1 in 3 locals buy groceries abroad
More and more locals are heading across the border for staples like cereal, fruits and beverages
Drain on the economy
In 2019, locals together bought €616 million in food products abroad, a 4.6% increase compared to the year before. Locals on average bought groceries abroad nine times per year, with France being the most popular destination. Wine, soft drinks and water especially are markedly cheaper in France than in Belgium.
The main driver behind the shopping journeys abroad is the high cost of food products in local supermarkets. According to a 2017 survey, groceries are on average 10% more expensive in Belgium than in France, the Netherlands and Germany.
But Belgian food industry federation Fevia says the high cost price of food isn’t the fault of local supermarkets. High food prices are instead the combined result of a national tax on soft drinks, a packaging levy as well as increased excise duties on alcoholic beverages, they say.
According to Fevia, the turnover of local supermarkets fell by five percentage points due to all the food shopping abroad, a decrease that they say should be of concern to everyone.

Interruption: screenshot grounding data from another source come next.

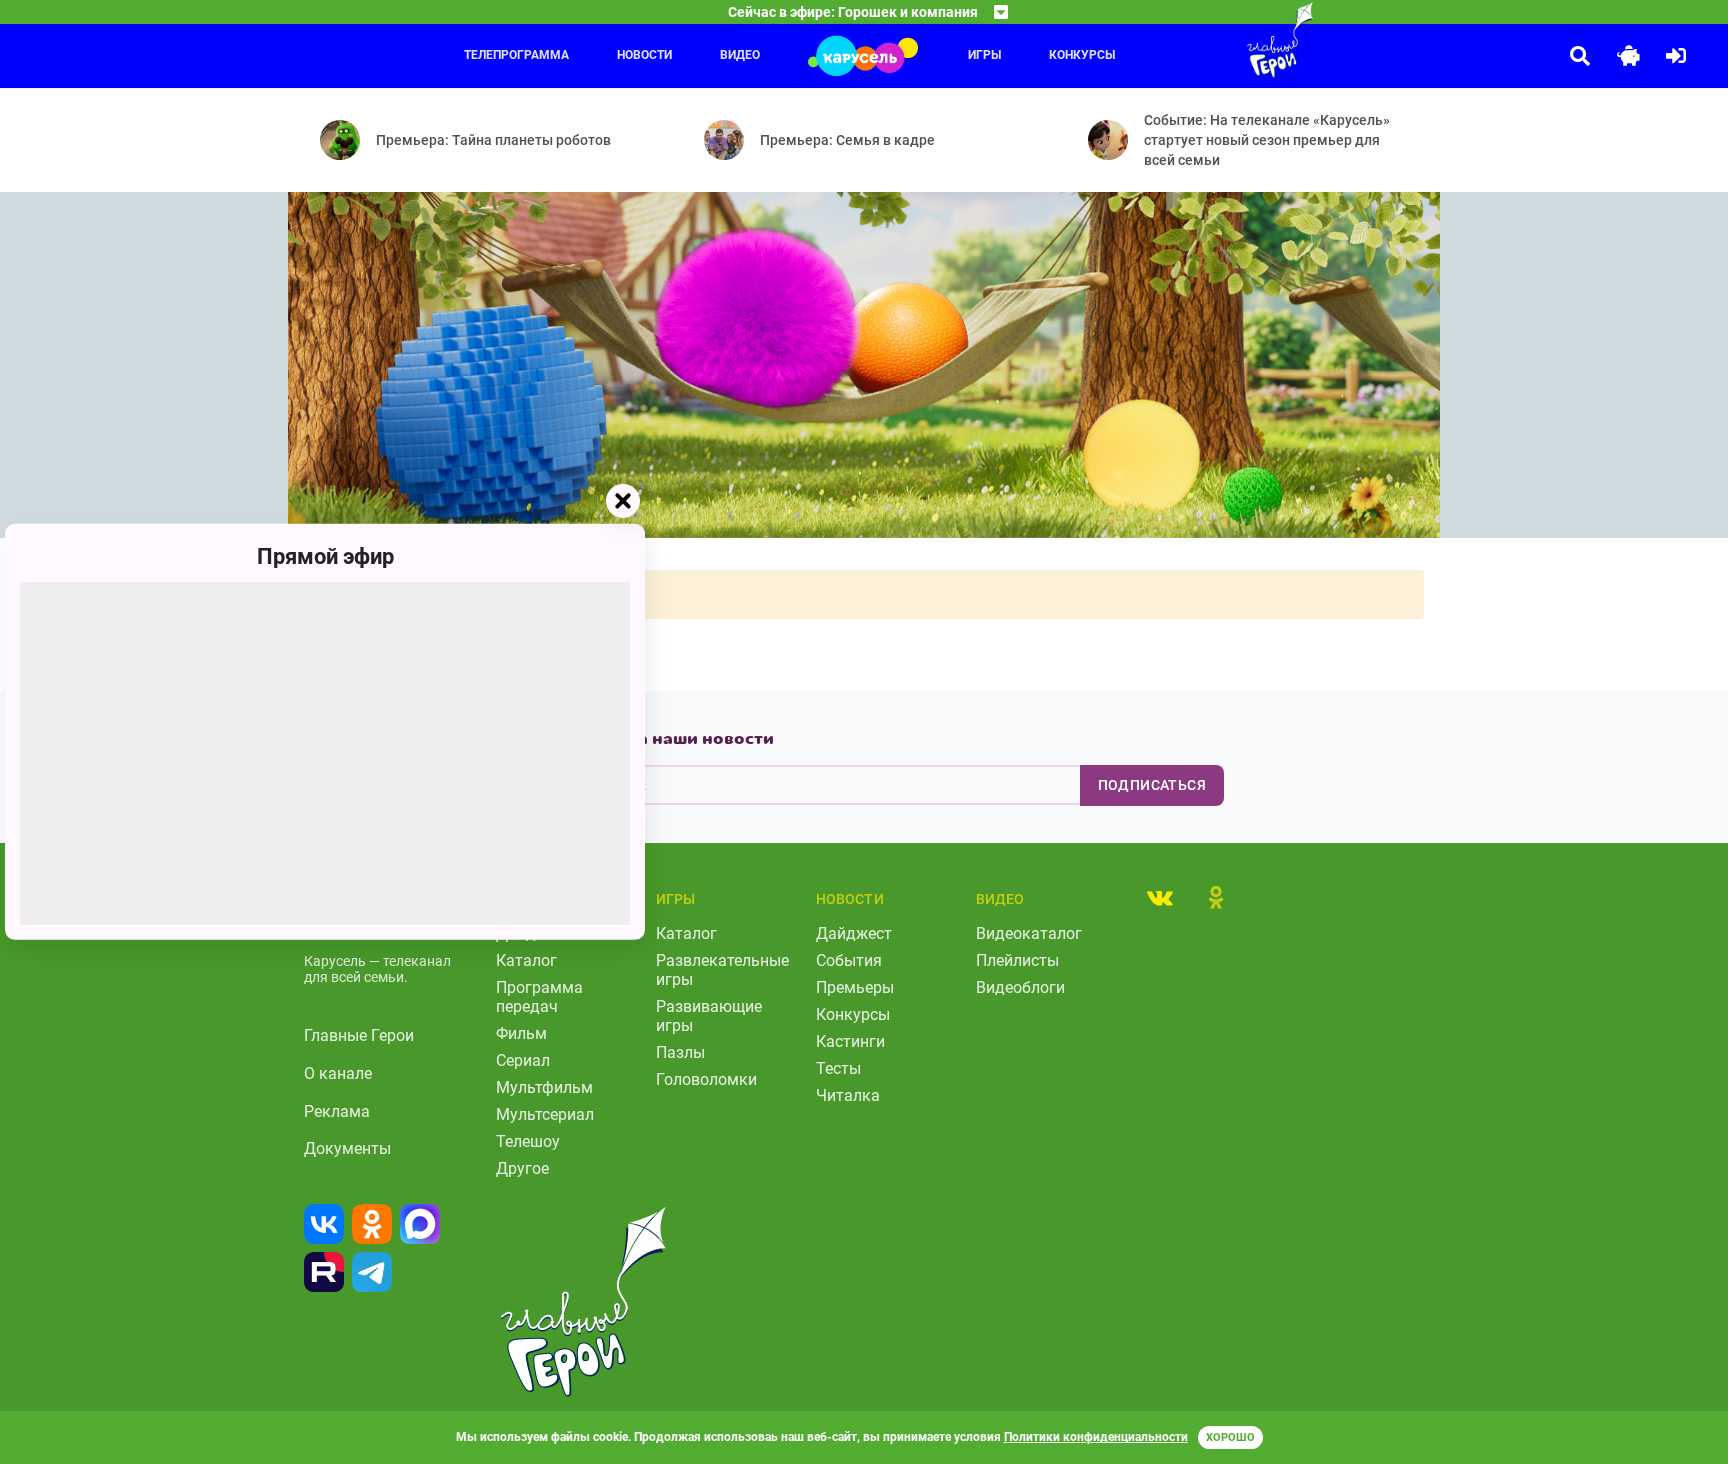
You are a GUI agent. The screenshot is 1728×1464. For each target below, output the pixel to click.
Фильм (521, 1033)
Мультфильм (544, 1087)
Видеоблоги (1020, 987)
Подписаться (1152, 785)
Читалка (848, 1095)
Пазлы (680, 1052)
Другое (522, 1168)
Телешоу (528, 1141)
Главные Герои (359, 1035)
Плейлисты (1017, 960)
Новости (644, 55)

“Grocery shopping abroad is not a side show – it’s a growing problem. Increasing the prices of our products hurts companies but also weakens the Belgian economy,” Fevia chair Jan Vander Stichele said in a statement posted to the industry group’s website. “It’s why we are urging future governments to think long-term. Scrap the many taxes and invest in innovation.”
According to Fevia, half of Belgians live less than 50 kilometres from a country border with France, Luxemburg, the Netherlands or Germany.